A letter from home was the high point of my day, and the disappointment of not receiving one, especially when it had been several days since I had gotten mail, was a big disappointment, made even worse by seeing others reading the letters they had received.

Unlike the letters we sent out, which had to be left unsealed so they could be read and censored, (in cases when the writer was too critical of Linton Hall, the letter would simply be thrown away and not mailed) it was rare for incoming mail to be opened. It would only be opened when an incoming package was suspected of containing prohibited items, such as food or candy, or when the sender was a girl who clearly was not the recipient's sister. I never had the luck of having a girl write me at Linton Hall Military School; like most of us there, there was no way I could even hope to meet a girl; the few who did have female correspondents apparently managed to meet their sisters' friends, or finagled an introduction to the sister of some cadet.

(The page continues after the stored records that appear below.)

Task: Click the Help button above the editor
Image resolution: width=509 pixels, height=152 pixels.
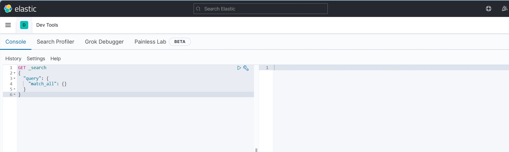Action: pyautogui.click(x=56, y=59)
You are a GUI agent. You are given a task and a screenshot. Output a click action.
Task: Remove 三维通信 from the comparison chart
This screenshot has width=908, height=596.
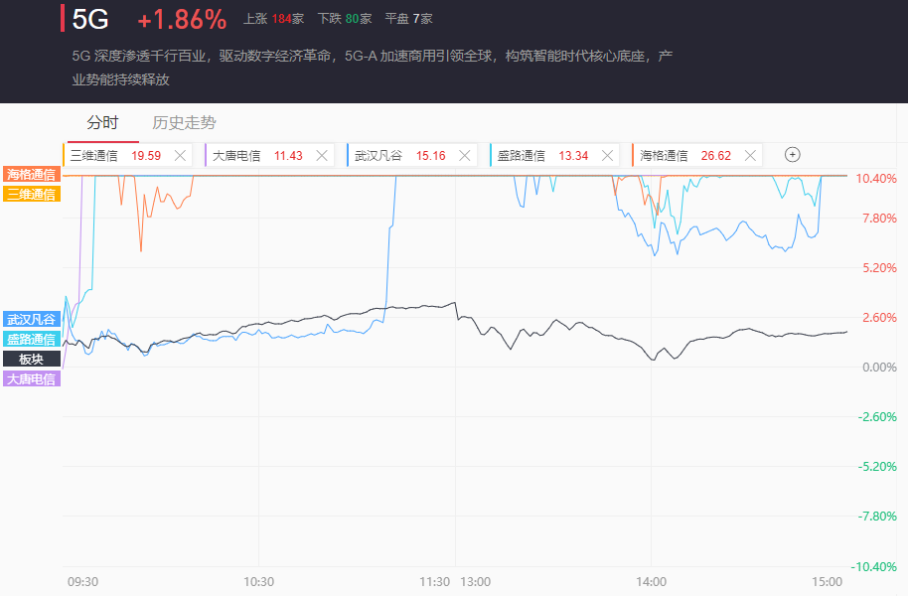(180, 155)
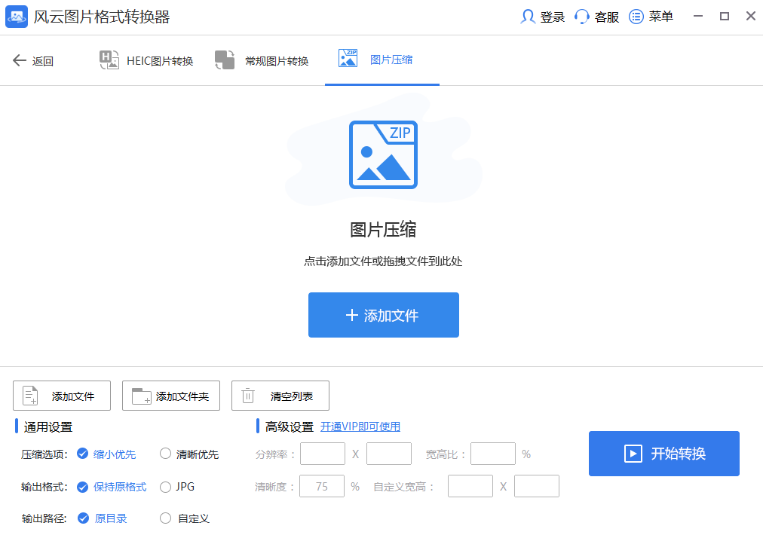The width and height of the screenshot is (763, 535).
Task: Select 自定义 output path
Action: coord(166,518)
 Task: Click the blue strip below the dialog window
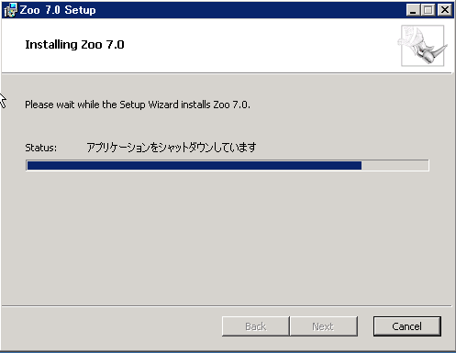pos(228,352)
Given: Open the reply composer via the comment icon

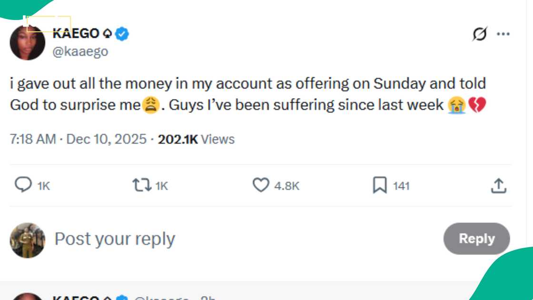Looking at the screenshot, I should (x=22, y=185).
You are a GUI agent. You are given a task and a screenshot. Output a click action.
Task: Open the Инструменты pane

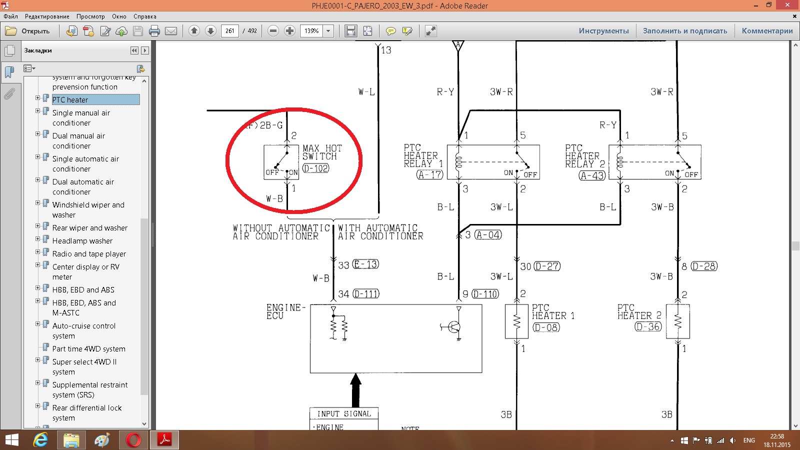click(604, 31)
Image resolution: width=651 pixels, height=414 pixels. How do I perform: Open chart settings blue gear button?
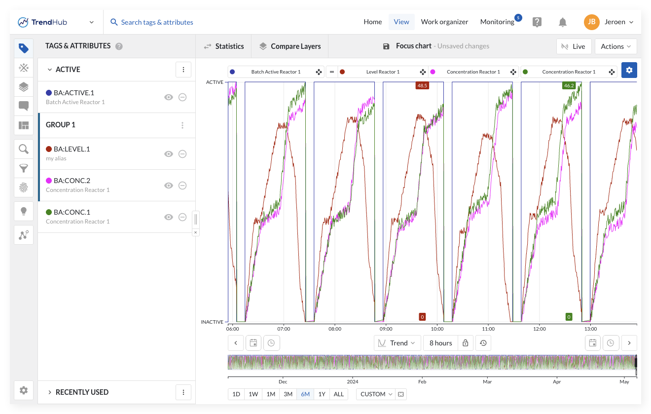629,70
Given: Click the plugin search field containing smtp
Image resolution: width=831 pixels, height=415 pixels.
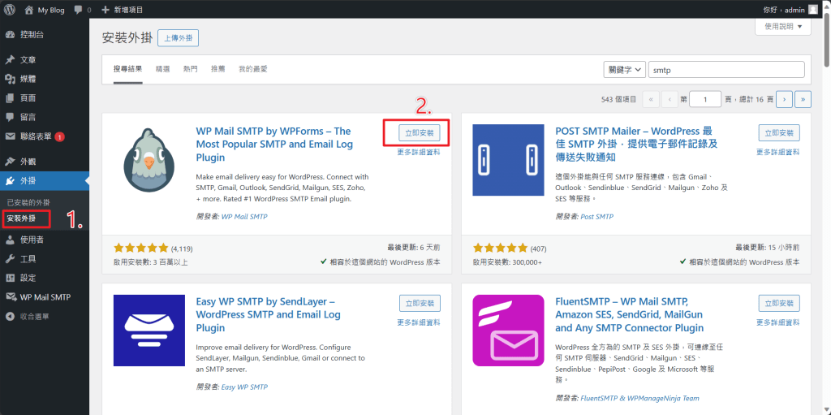Looking at the screenshot, I should [x=726, y=70].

A letter from home made me happy on a gut level, but I now understand that it was a connection to the better, beautiful world that existed outside Linton Hall Military School, a world that I got a taste of every other weekend, when the time home seemed to race unbearably quickly, and a world to which I looked forward to returning after I graduated from Linton Hall.

Not all letters turned out to be as pleasant as I expected.

There were the letters from relatives who did not know much about Linton Hall's reality, aunts and uncles who wrote me well-meaning but hopelessly useless advice such as "make sure you wear that red scarf I knitted for you when you go outside,""drink something hot at breakfast,""eat some fresh fruit at every meal" or "tell me how you spend your free time." I never bothered to reply that a red scarf was out of uniform, that I couldn't well walk into the nun's dining room and ask them to warm up the milk in my milk carton, and hey, Sister, add some cocoa and a couple of marshmallows while you're at it, will ya?, or turn Jello into an apple, or that there was precious little free time in the highly structured environment of Linton Hall Military School.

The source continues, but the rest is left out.